Optimizing the Training Pipeline and Models#
All Deep Neural Network tasks supported by TAO provide a train command
to enable the users to train models. Training can be done on one or more GPUs. The
NVIDIA TAO provides a simple command line interface to train a
deep-learning model for classification, object detection, and instance segmentation. To speed
up the training process, the train command supports multi-GPU training. You can
invoke a multi-GPU training session using the --gpus N option, where N
is the number of GPUs you want to use. N must be less than the number of GPUs
available in the given node for training.
The following optimizations are also included with the train command:
Knowledge Distillation#
Knowledge distillation is a model compression technique in which a smaller, lightweight student model is trained to replicate the behavior of a larger, high-performing teacher model. By transferring knowledge from the teacher to the student, this approach enables efficient deployment of models in resource-constrained environments without a significant loss in accuracy.
The student model learns not only from the ground truth labels but also from the soft targets: the output probabilities (logits) produced by the teacher. These soft targets capture the teacher’s learned representations and subtle inter-class relationships, which can help the student generalize better than if it were trained on labeled data alone.
In addition to output-based distillation (using logits), feature distillation is another common strategy, in which the student is encouraged to match intermediate feature representations from the teacher.
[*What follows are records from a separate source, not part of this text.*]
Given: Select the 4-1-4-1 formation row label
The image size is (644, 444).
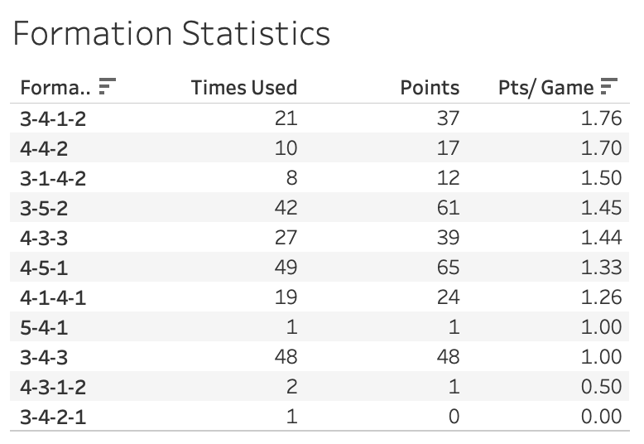Looking at the screenshot, I should (x=53, y=297).
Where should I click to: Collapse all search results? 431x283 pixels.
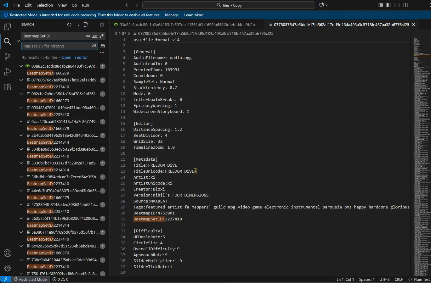click(102, 25)

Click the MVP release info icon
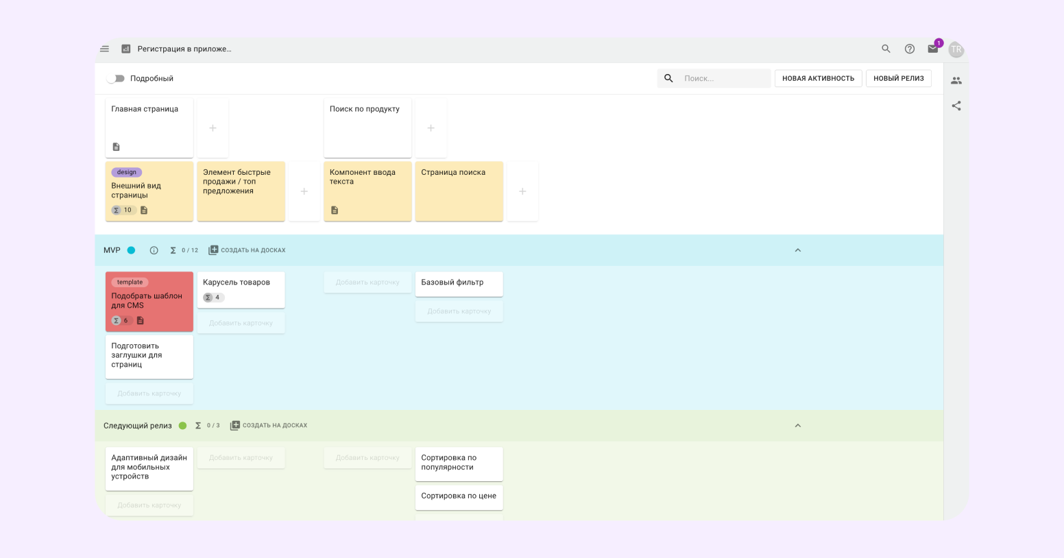click(x=154, y=250)
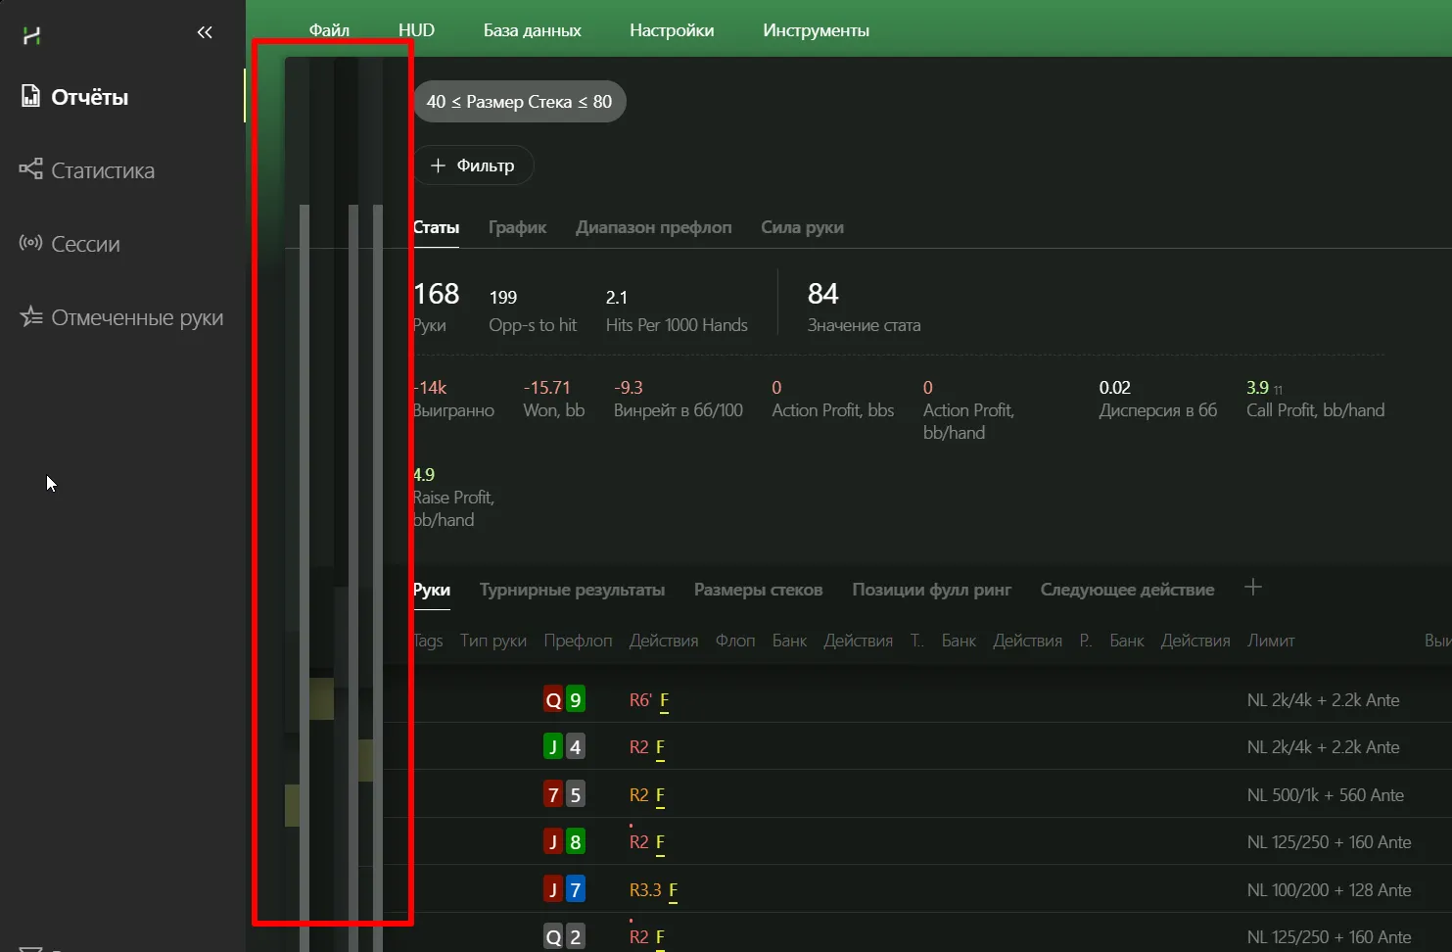Collapse the sidebar with double chevron
This screenshot has width=1452, height=952.
coord(205,32)
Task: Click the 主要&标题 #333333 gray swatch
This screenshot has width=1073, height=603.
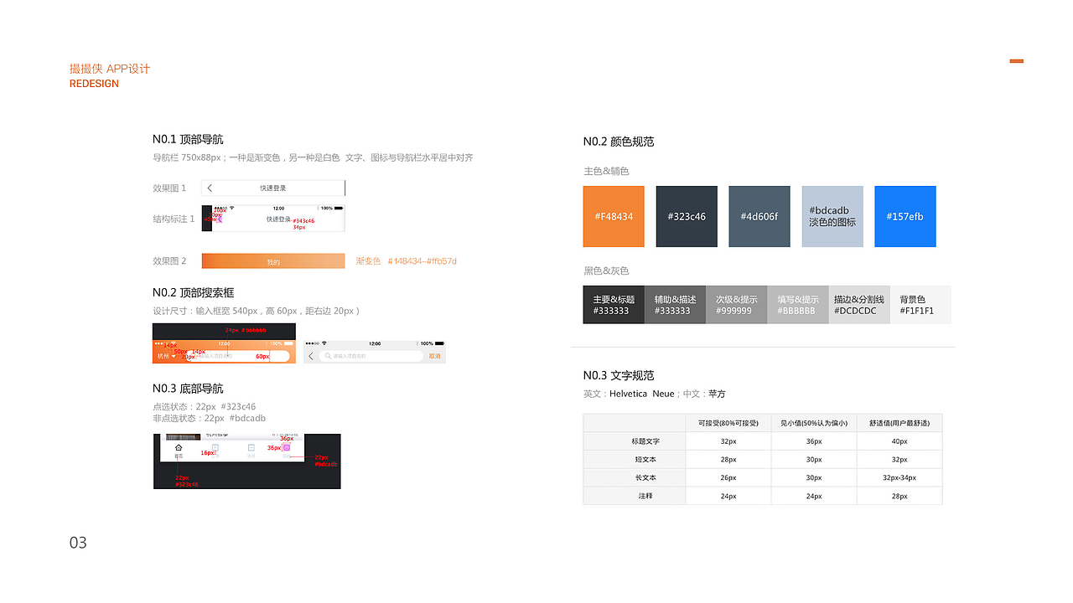Action: coord(613,304)
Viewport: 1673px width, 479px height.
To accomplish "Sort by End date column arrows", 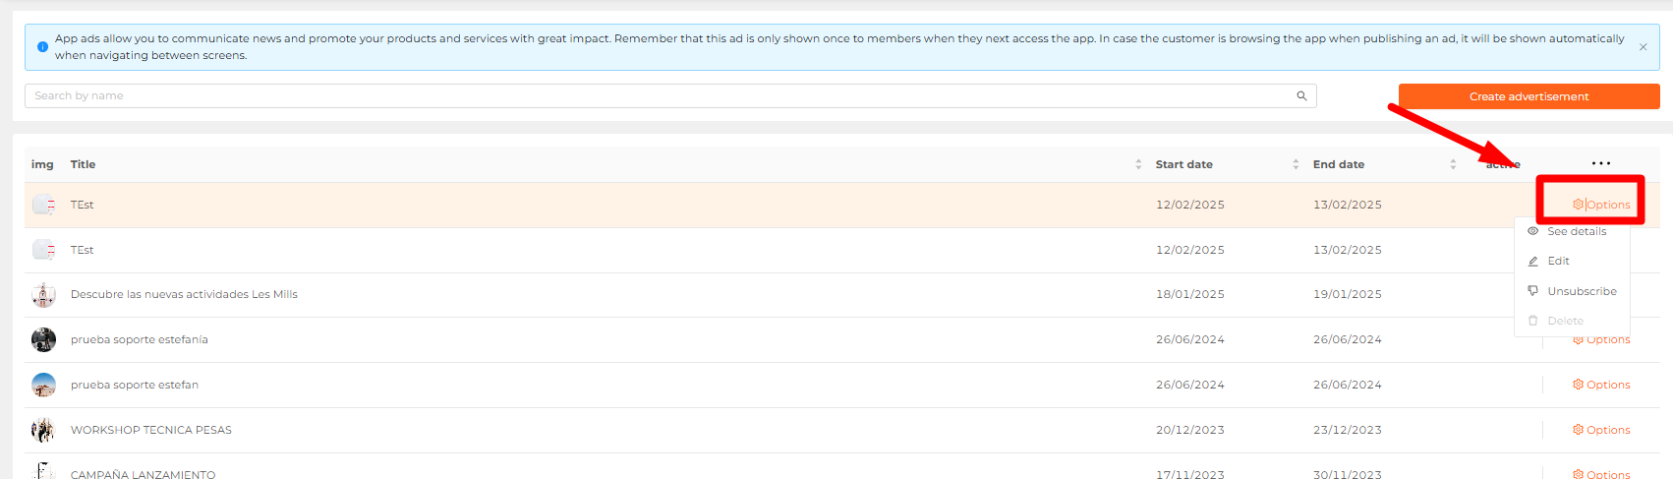I will tap(1453, 164).
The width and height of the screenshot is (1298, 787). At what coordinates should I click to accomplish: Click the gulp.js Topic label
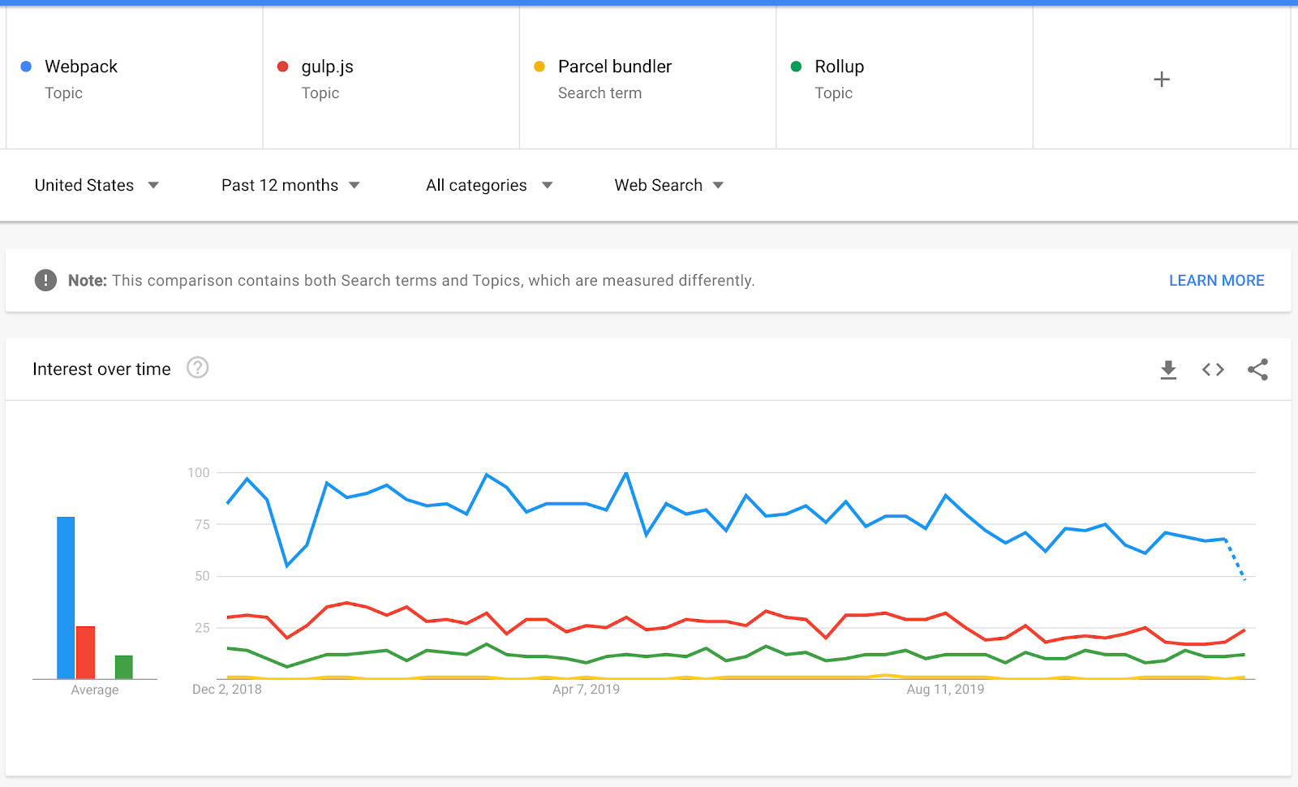coord(321,92)
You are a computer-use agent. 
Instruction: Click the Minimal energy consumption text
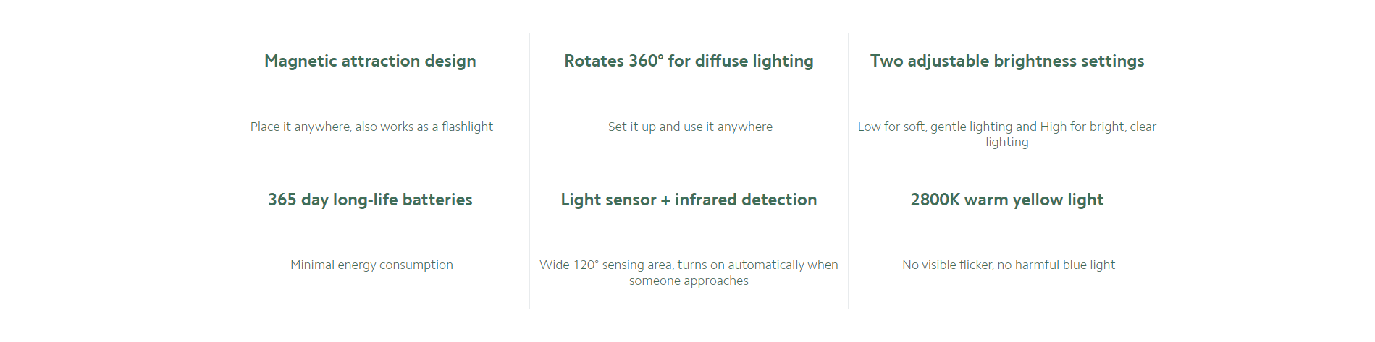point(371,265)
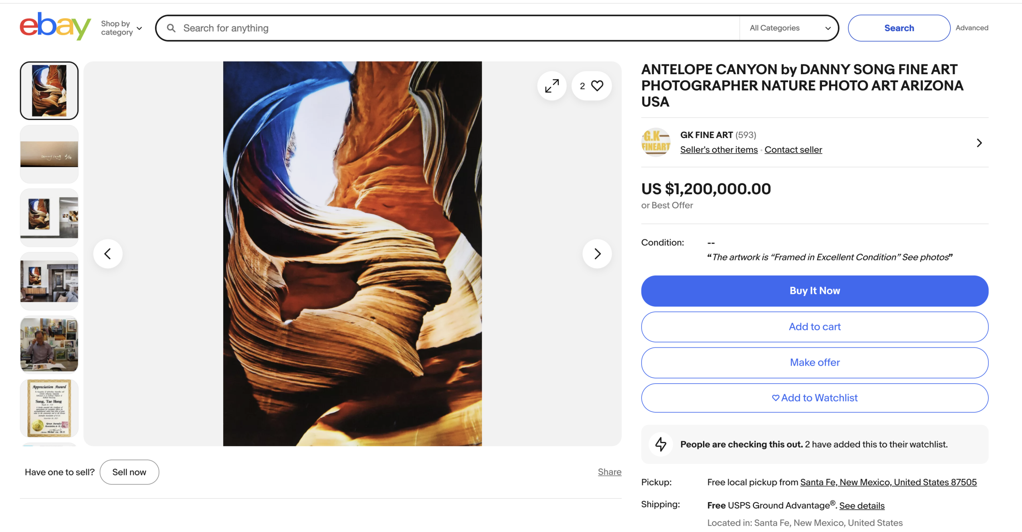Open the Seller's other items link
This screenshot has height=532, width=1022.
tap(719, 150)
This allows the student to learn richer internal representations, often leading to improved performance on complex tasks.
Knowledge distillation is commonly used in scenarios where fast inference, low memory usage, or deployment on edge devices is critical.
Tips and Best Practices#
When applying knowledge distillation in practice:
Given a downstream task, we recommend that you plug in the teacher backbone and fine-tune it on the downstream data first. If the model performs well with the teacher, use the fine-tuned teacher to distill a student model that fits your compute budget.
If the teacher is ViT-based and the student is ConvNet-based, the student may struggle to learn from the teacher. ViT-to-ViT or ConvNet-to-ConvNet/ViT distillation generally yields better results. In other words, if the student must be a ConvNet, it’s better to use a ConvNet teacher.
If the student is ViT-based, consider starting with RADIO models as teachers. For image or video classification tasks, CLIP models may be more effective. For instance-level recognition or segmentation, MAE, ConvNeXtV2, or DINOv2 are strong candidates.
Choose the student model architecture based on your target compute budget. Keep in mind that smaller student models often require more training data to optimize effectively.
If training data is limited, try increasing the number of training epochs and applying more aggressive data augmentations to improve generalization.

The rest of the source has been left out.